When should you start thinking about a transition plan?
The sooner the better. A transition plan can take a few years to plan and execute, so it is better to get started as soon as possible. Once you identify a talent in the firm, and make sure they possess the right characteristics of becoming a partner you can start to prepare a path. Obviously, this is dependent on the performance and goal achievement of that person, but to plan the path in advance is highly recommended. A transition plan would make the employee more connected to the firm and more motivated.
Why not wait until just before retirement? It would be difficult to retain talented employees until then, and the reputation of the company might suffer (in terms of continuity) in the eyes of existing and future clients. Moreover, a good transition plan acts as an insurance policy in case something happens to the owner at any time.
What is a “phased” transition plan approach?
The right transition plan for architecture or engineering firms develops in stages. The best practice is to have a plan in place that continues to develop year over year.

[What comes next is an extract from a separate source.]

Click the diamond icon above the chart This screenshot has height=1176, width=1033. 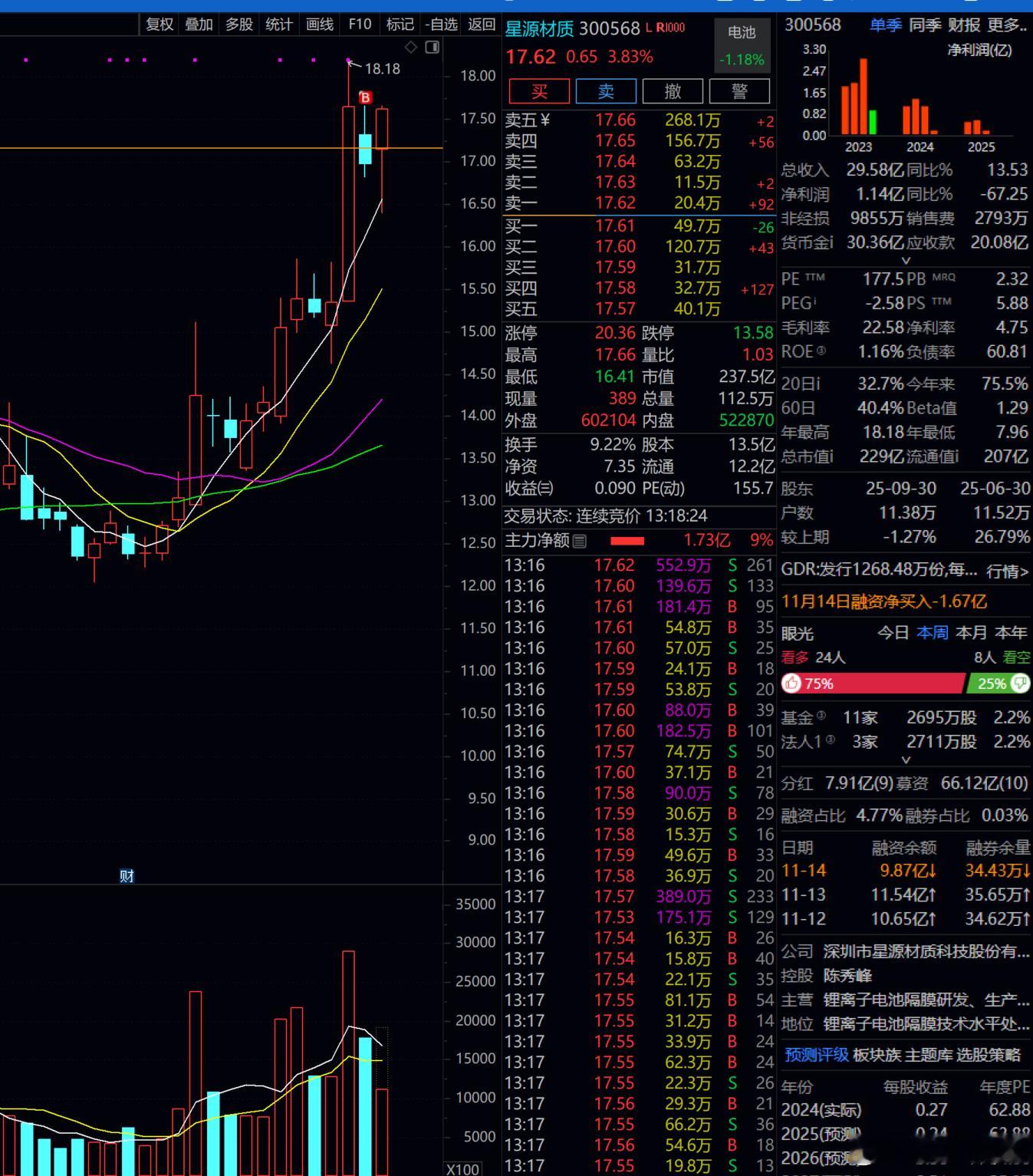[x=411, y=48]
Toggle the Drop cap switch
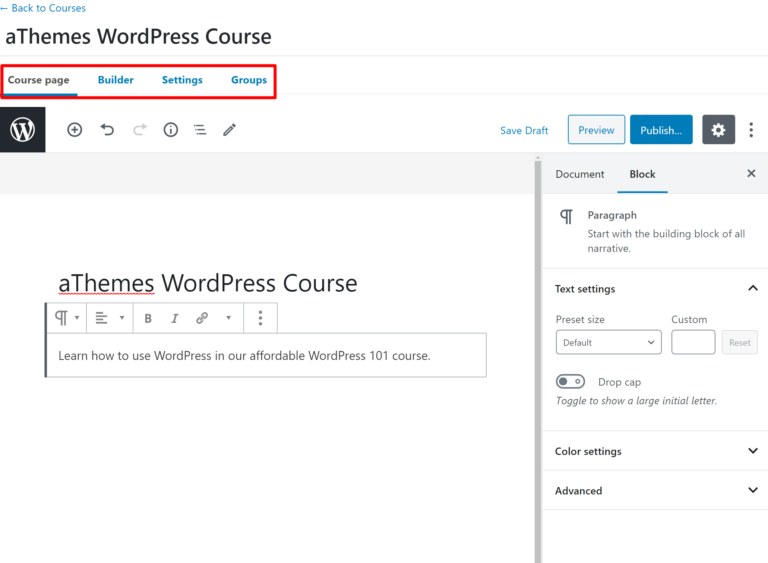Screen dimensions: 768x563 (570, 382)
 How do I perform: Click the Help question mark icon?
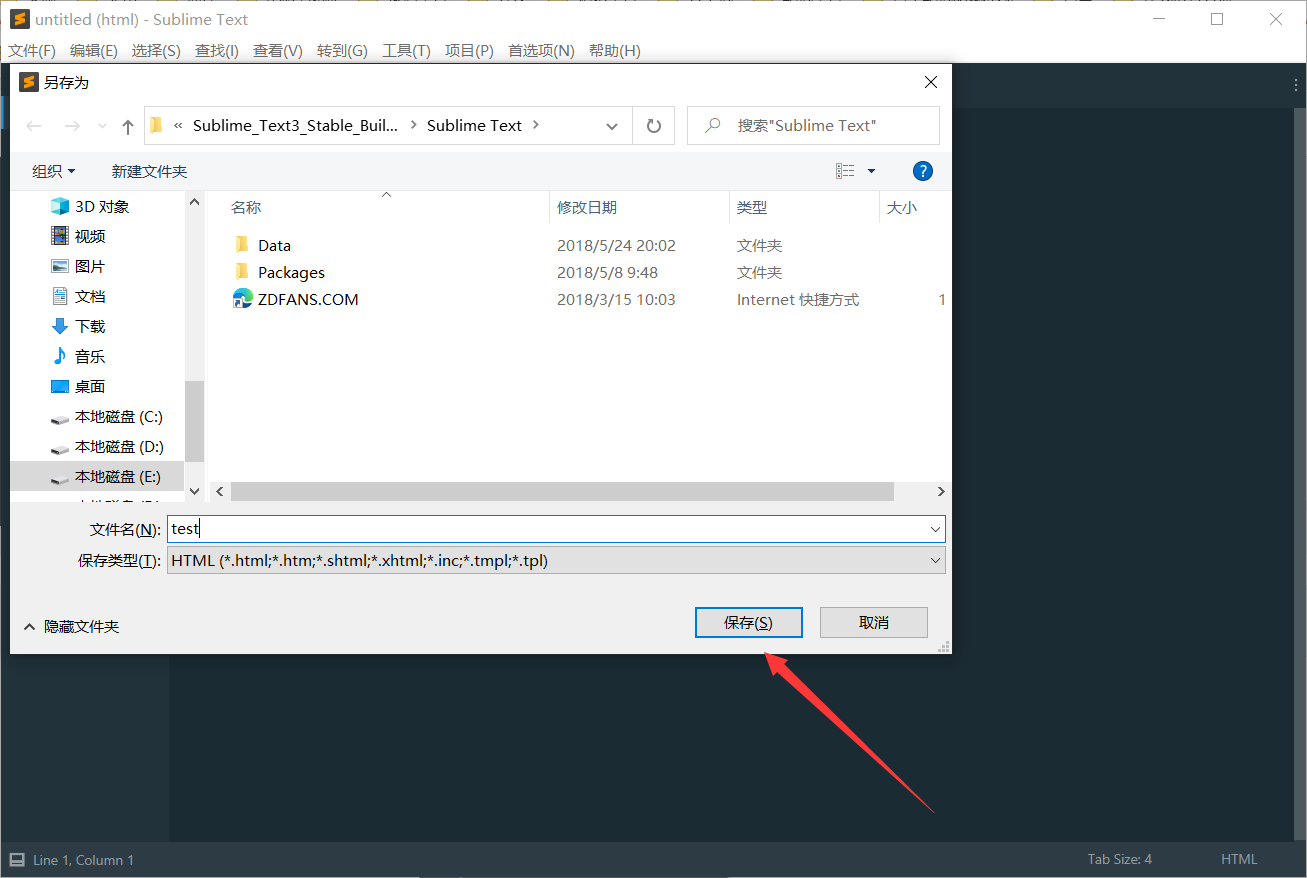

The plan usually starts with a bonus connected to performance, followed by a profit-sharing scheme. For example, the plan can start with only those projects managed by the future partner, and then later develop into a firm-wide profit-sharing scheme.
The next phase would be minority shares in the firm, followed by the last phase — the buyout. The length of the plan is dependent on the specific situation. A common mistake is that the founding partners would like to sell their shares while they are still working. Bear in mind that to “sell” shares while still bringing in new business and managing the firm, is like giving the company away — while paying lots of taxes. It is crucial to consider every detail to ensure that the transition plan is really a win-win situation for all.
What are the tax implications?
Taxation is a big issue in a transition plan! The structure of the plan needs to be based on smart tax planning, or else the bulk of the payments will be going to the government. Another important point is that not all CPAs specialize in tax planning for a transition plan, so choose a CPA/tax attorney/consultant for the transition plan, that has experience and knowledge in this area.
A good transition plan benefits the founding partner, the future partner, and the firm. The trick is to do it right, by making sure it is a win-win plan.